- WHAT YOU HAVE TO DO -
Take the lines below beginning at the line that has "This screenshot has height=475, width=868." and stopping after the line that has "Viewport: 868px width, 468px height.", and print them exactly as they are, with no other lines.

- DATA -
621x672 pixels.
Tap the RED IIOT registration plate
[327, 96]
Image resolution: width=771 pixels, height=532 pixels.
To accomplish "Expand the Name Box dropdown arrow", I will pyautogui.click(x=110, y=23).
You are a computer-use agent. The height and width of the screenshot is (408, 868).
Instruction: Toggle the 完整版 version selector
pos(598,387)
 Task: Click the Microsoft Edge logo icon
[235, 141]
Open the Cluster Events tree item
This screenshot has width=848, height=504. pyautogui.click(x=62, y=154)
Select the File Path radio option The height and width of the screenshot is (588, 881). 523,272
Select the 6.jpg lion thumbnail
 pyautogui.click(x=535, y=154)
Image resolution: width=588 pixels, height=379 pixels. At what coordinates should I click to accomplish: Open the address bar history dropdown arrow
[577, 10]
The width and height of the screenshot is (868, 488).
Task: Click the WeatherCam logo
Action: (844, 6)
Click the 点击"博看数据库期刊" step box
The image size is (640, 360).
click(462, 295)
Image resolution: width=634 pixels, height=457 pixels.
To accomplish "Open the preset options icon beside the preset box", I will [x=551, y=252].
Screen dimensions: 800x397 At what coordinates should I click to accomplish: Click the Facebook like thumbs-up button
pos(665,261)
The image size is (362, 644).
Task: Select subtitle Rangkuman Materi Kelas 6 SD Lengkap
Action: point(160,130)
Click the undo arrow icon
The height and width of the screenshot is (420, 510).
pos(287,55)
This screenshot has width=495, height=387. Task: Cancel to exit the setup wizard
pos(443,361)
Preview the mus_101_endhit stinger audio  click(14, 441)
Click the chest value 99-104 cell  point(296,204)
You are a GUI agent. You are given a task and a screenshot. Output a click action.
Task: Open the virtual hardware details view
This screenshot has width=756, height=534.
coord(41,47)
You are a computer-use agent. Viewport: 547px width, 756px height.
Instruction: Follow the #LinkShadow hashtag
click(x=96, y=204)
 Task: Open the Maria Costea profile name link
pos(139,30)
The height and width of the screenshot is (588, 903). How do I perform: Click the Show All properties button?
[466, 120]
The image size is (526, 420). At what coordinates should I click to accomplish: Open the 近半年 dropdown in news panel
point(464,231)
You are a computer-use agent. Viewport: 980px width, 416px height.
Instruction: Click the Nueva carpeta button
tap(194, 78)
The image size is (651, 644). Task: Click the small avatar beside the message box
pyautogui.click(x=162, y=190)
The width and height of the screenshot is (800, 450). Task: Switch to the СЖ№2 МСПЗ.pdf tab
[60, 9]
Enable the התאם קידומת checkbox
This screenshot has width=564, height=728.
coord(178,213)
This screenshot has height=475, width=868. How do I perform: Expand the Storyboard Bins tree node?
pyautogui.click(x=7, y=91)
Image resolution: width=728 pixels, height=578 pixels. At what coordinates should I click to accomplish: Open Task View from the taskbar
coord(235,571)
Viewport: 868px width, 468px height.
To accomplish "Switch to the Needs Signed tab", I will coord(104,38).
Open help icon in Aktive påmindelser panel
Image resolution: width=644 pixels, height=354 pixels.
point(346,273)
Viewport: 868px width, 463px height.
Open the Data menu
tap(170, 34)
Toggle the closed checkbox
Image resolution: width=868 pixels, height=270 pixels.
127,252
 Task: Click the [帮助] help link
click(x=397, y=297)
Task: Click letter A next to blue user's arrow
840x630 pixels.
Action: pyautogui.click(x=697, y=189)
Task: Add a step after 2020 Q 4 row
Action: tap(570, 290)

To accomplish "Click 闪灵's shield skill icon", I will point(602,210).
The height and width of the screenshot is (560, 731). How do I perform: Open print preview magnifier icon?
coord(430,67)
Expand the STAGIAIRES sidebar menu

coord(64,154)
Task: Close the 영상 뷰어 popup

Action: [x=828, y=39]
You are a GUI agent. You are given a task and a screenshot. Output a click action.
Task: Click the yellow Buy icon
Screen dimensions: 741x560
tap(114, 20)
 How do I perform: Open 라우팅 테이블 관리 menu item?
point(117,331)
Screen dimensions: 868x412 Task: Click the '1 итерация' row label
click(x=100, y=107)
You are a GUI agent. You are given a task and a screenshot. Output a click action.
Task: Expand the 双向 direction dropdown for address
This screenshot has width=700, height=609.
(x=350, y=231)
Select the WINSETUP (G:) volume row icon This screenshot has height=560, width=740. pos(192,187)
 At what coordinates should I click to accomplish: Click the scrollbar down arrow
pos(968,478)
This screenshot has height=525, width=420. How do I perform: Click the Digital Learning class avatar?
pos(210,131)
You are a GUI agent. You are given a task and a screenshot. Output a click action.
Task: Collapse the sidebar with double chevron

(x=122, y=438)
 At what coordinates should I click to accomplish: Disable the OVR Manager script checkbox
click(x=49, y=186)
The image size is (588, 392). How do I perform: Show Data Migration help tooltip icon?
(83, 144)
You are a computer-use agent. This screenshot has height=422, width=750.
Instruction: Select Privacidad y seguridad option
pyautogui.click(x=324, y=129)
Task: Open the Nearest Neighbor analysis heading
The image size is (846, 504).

- REPLY -
This screenshot has height=475, width=868. How do I perform: Expand the Storyboard Bins tree node?
pyautogui.click(x=7, y=91)
Image resolution: width=728 pixels, height=578 pixels. At what coordinates should I click to accomplish: Open Task View from the taskbar
coord(235,571)
Viewport: 868px width, 468px height.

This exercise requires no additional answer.